日本に戻ってきた日高六郎に対してこの著者が聞き取りをしているという話は伝え聞いていたのだが、ベルクソンがどうこういう話になっているとも聞いて、正直言って全く期待していなかった。しかし本書はそういう想定よりはるかに内容があり、十分とは言えないまでも、聞きにくいところにまで踏み込んで話を引き出していて良かった。全共闘問題を焦点とした丸山真男に対する両義的な評価もさることながら、福武直に対する(ある意味一貫した)低い評価は興味深かった。日本社会学史を考えるときに、読んでおくべきエピソードだと思った。国外も含めて、自分の手本にしたいと思うような社会学者は(自分が不勉強であまり読んでないこともあるが)今のところいないのだけど、日高六郎は、著作というよりその生き方において、敬愛の対象になりうるかもしれない。ただ、日本の大学や「学問」に対するこの潔い姿勢は、さっと東大教授になれたからこそ出せる「反抗」であるのだとも思った。「内側」にとどまっている限り、単に「絶望」して済ませているわけにもいかない。

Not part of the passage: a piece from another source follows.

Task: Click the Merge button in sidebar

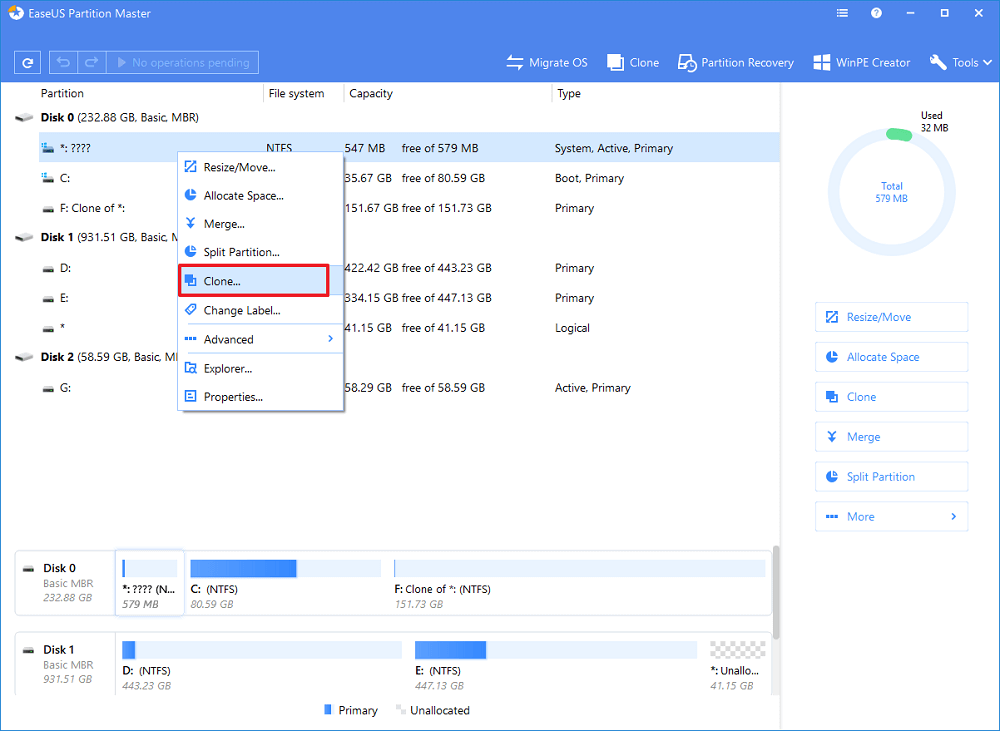Action: (x=891, y=437)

僕は絶対に学者じゃない。社会学者ではない。学者を自認したことはない。/……僕は丸山さんの著作集を読んでいないんです。丸山さんは、アカデミズムの中にいる人間の仕事というのはどうあるべきかというのをきちっと自覚している人。それは見事。/丸山さんは大学院生を教えるときに、論文の書き方を非常に細かく教えるらしいね。アカデミズムにはルールがあるんだと。……/僕はそういうことを教えたことはゼロなんだ。論文の書き方なんてことについて、学生にあれこれ言ったことはない。というのは、僕は学者ではないし、学問的論文は書かない。だいたい、学問的論文の80パーセント、あるいは90パーセントは読むにたえない、読んでも意味がない、そういう偏見を持っている。